### EXERCISE INSTRUCTIONS
Copy the listing from the line containing "Viewport: 780px width, 500px height." through the end of the listing, keeping both of those lines. Omit the pictures from your copy.

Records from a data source

[Start]

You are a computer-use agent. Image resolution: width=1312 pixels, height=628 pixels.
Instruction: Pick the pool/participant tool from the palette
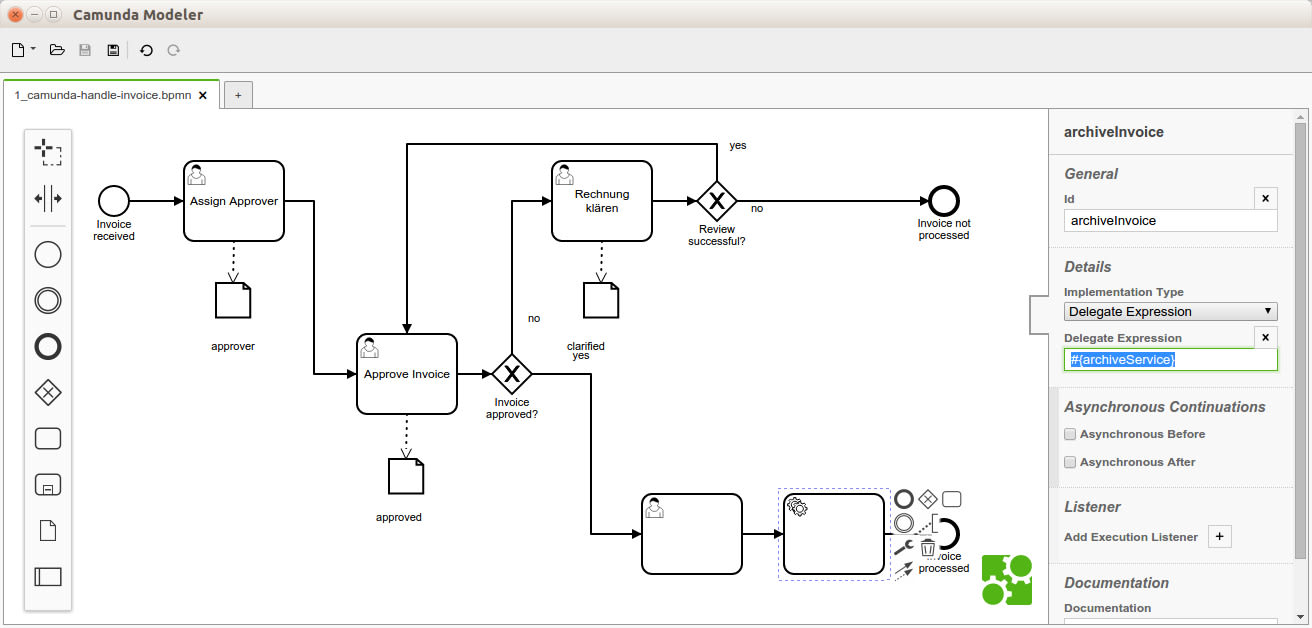point(48,576)
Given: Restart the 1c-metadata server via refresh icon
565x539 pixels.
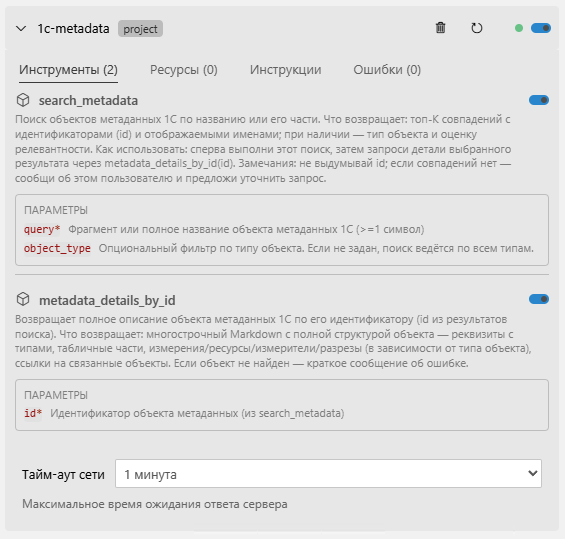Looking at the screenshot, I should (x=477, y=28).
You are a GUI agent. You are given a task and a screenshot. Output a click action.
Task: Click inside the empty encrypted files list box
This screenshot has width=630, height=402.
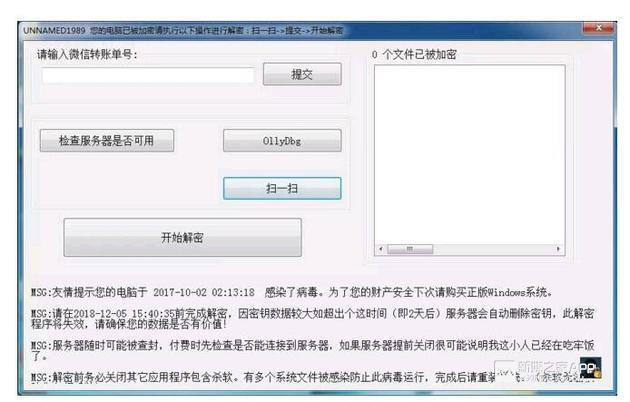click(x=470, y=155)
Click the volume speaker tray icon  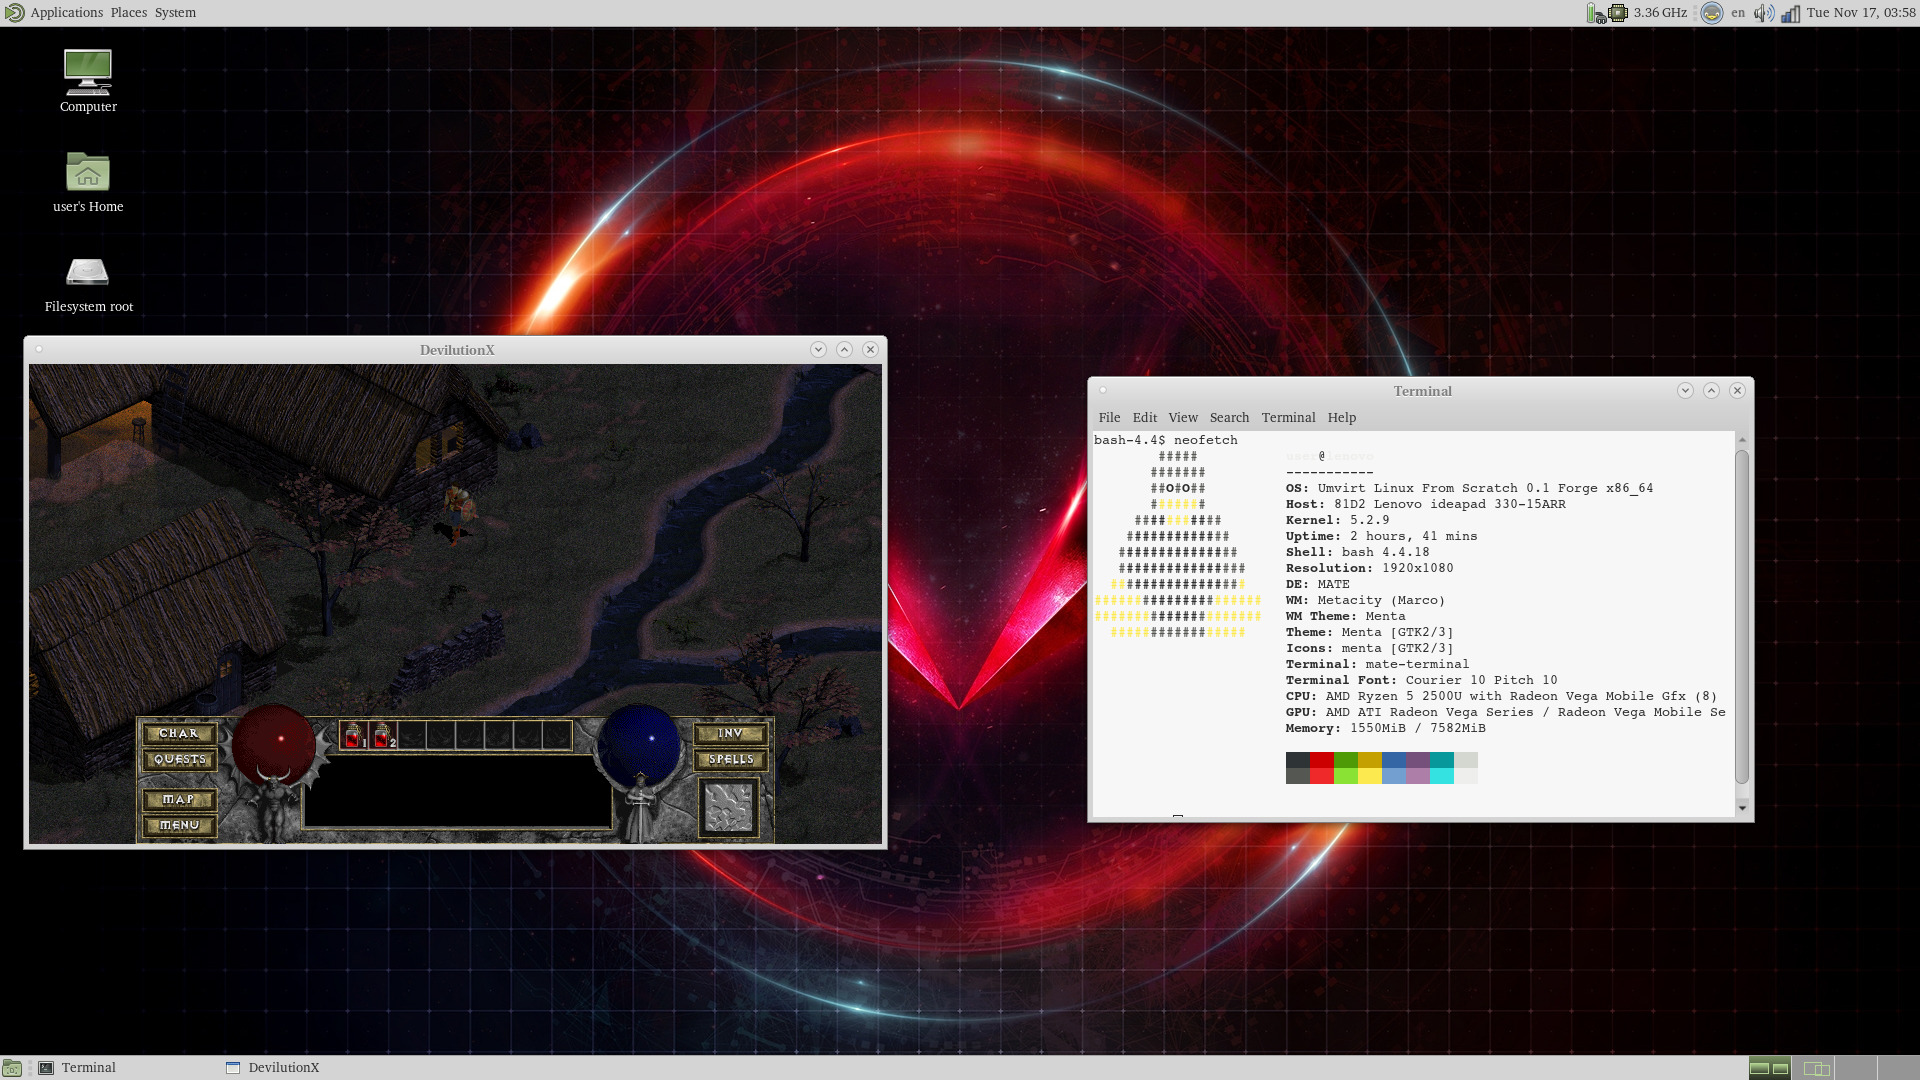(x=1763, y=13)
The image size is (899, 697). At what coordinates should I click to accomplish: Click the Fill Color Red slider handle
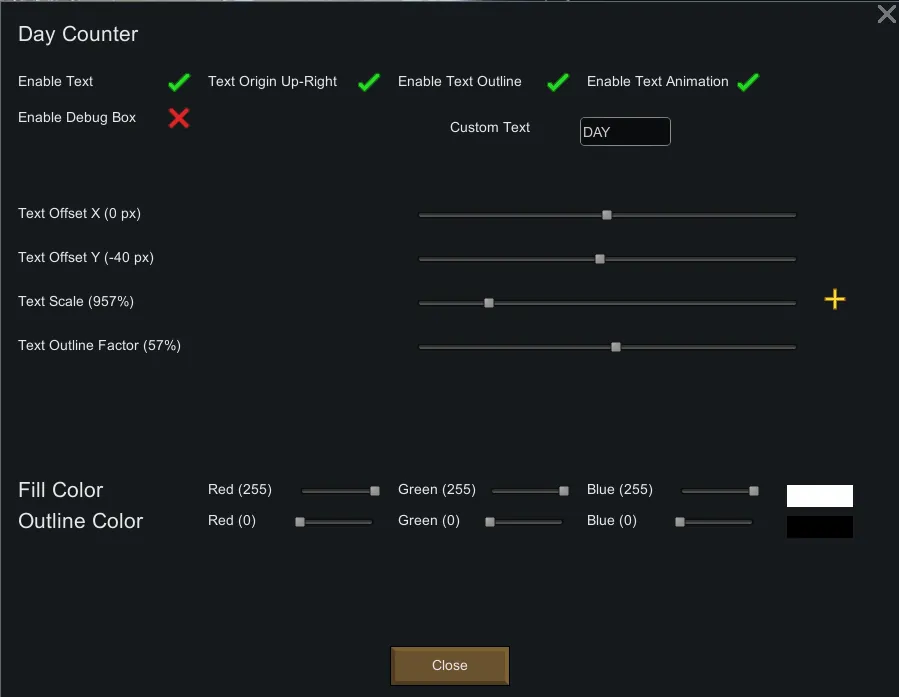click(x=375, y=491)
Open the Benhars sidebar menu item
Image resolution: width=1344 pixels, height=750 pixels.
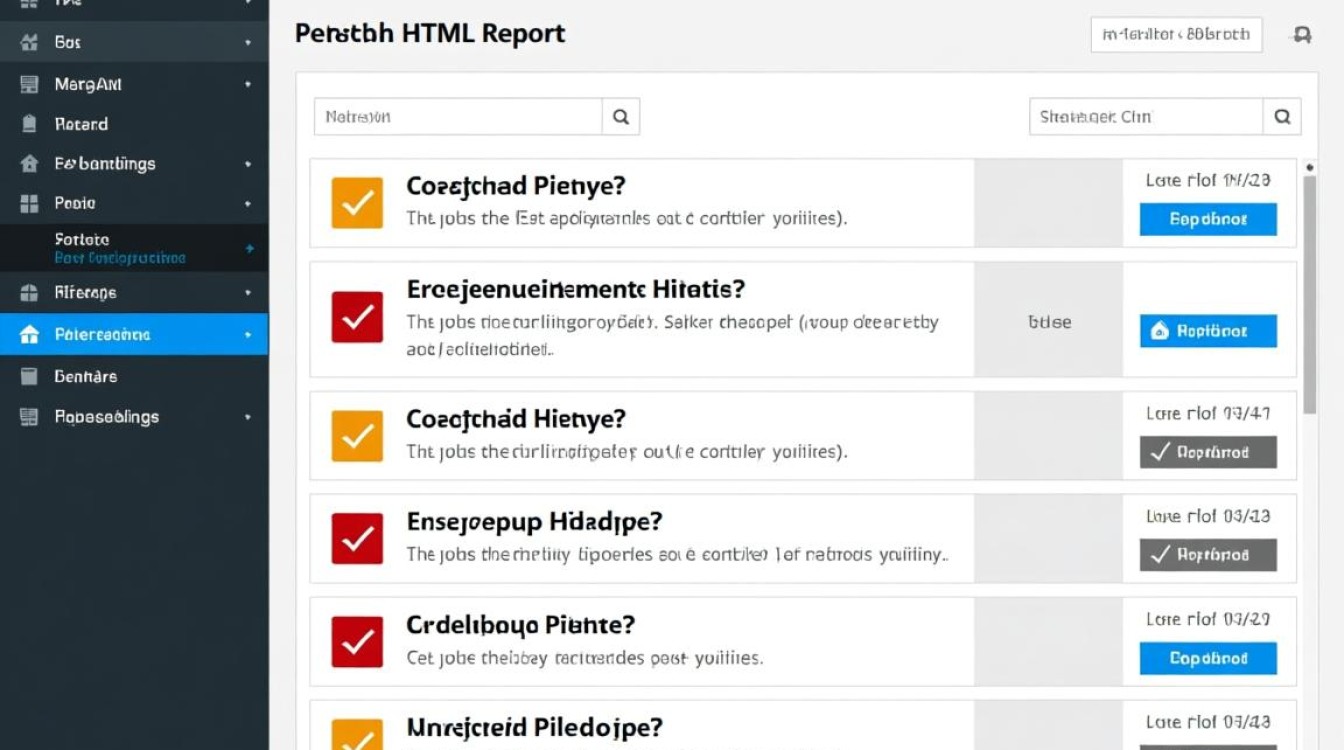pyautogui.click(x=86, y=376)
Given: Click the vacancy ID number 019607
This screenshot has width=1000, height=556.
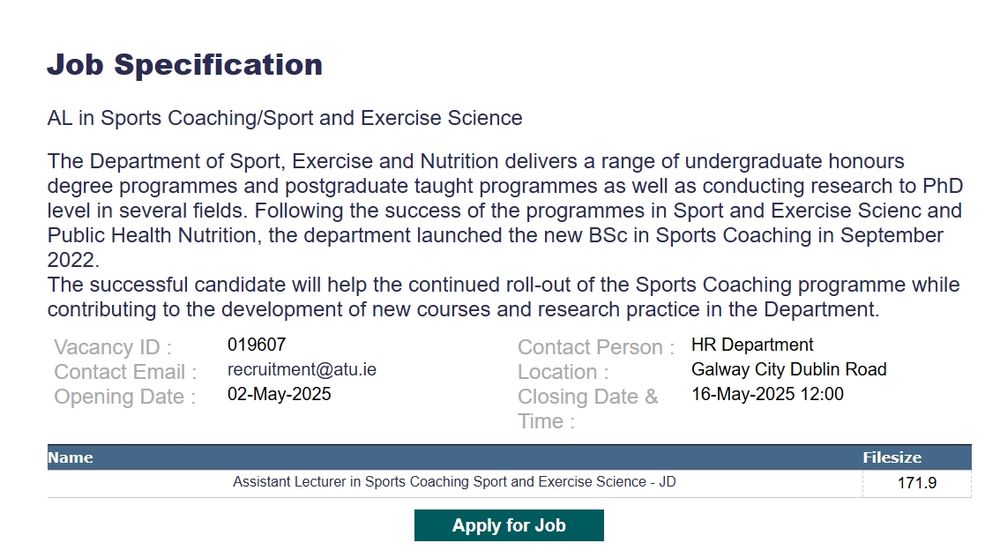Looking at the screenshot, I should tap(256, 344).
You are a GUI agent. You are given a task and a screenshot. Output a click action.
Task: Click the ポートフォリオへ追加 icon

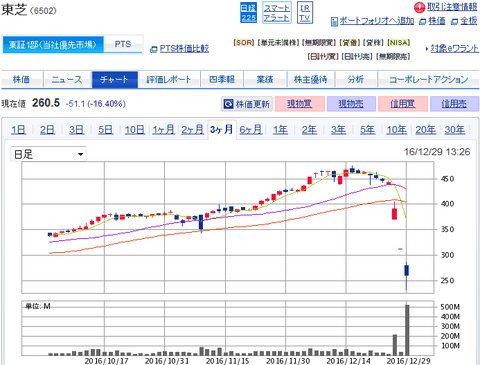tap(334, 22)
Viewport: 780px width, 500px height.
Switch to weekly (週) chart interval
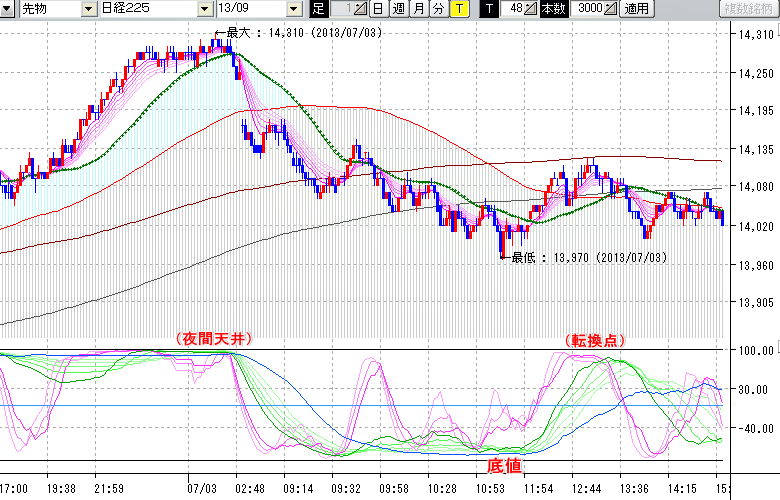(x=398, y=9)
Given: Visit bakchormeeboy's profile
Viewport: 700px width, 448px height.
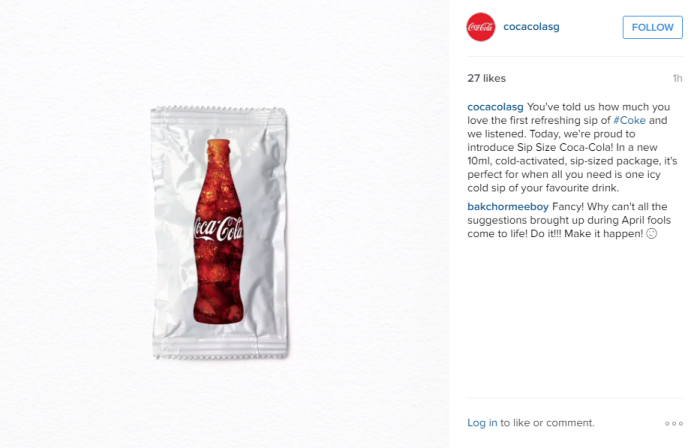Looking at the screenshot, I should (508, 207).
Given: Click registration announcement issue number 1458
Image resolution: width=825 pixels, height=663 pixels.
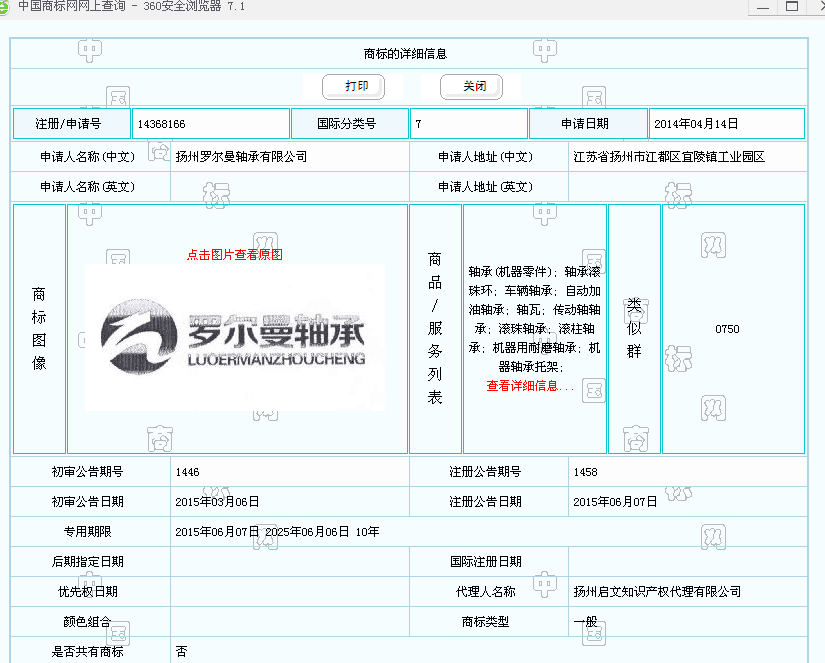Looking at the screenshot, I should click(585, 472).
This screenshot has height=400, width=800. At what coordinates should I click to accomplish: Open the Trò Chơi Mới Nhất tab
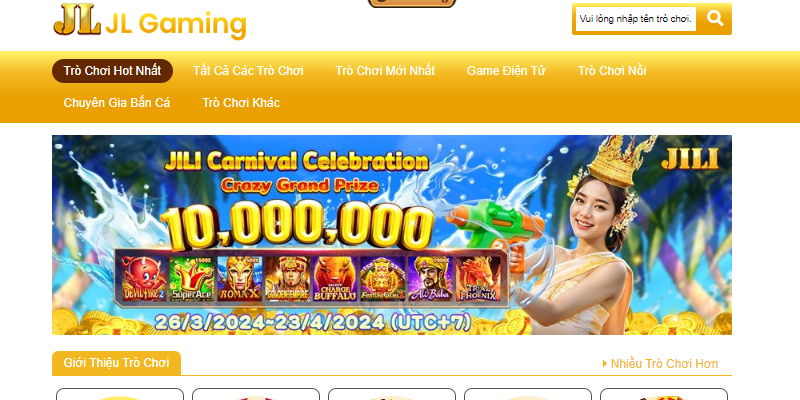pyautogui.click(x=385, y=71)
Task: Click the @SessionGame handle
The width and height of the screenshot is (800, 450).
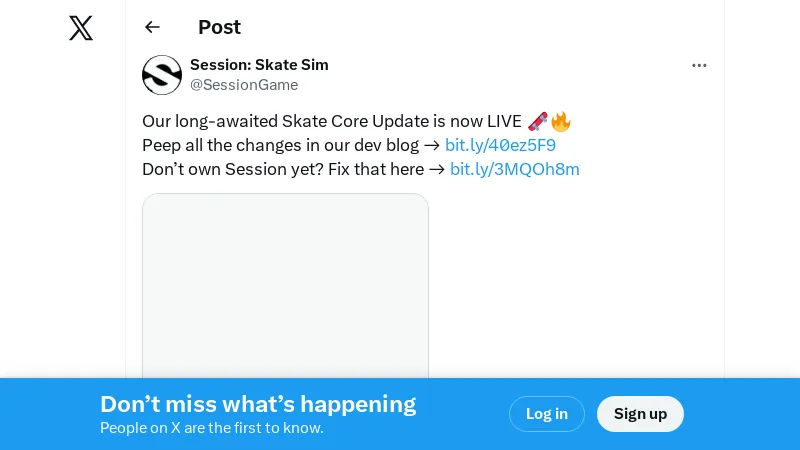Action: (244, 85)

[End]

### THE OUTPUT
Viewport: 780px width, 500px height.
Switch to weekly (週) chart interval
(x=398, y=9)
Given: Visit bakchormeeboy's profile
Viewport: 700px width, 448px height.
Looking at the screenshot, I should (508, 207).
Given: Click registration announcement issue number 1458
Image resolution: width=825 pixels, height=663 pixels.
Looking at the screenshot, I should click(585, 472).
This screenshot has height=400, width=800. At what coordinates should I click to accomplish: Open the Trò Chơi Mới Nhất tab
pyautogui.click(x=385, y=71)
Task: Click the @SessionGame handle
The width and height of the screenshot is (800, 450).
Action: (244, 85)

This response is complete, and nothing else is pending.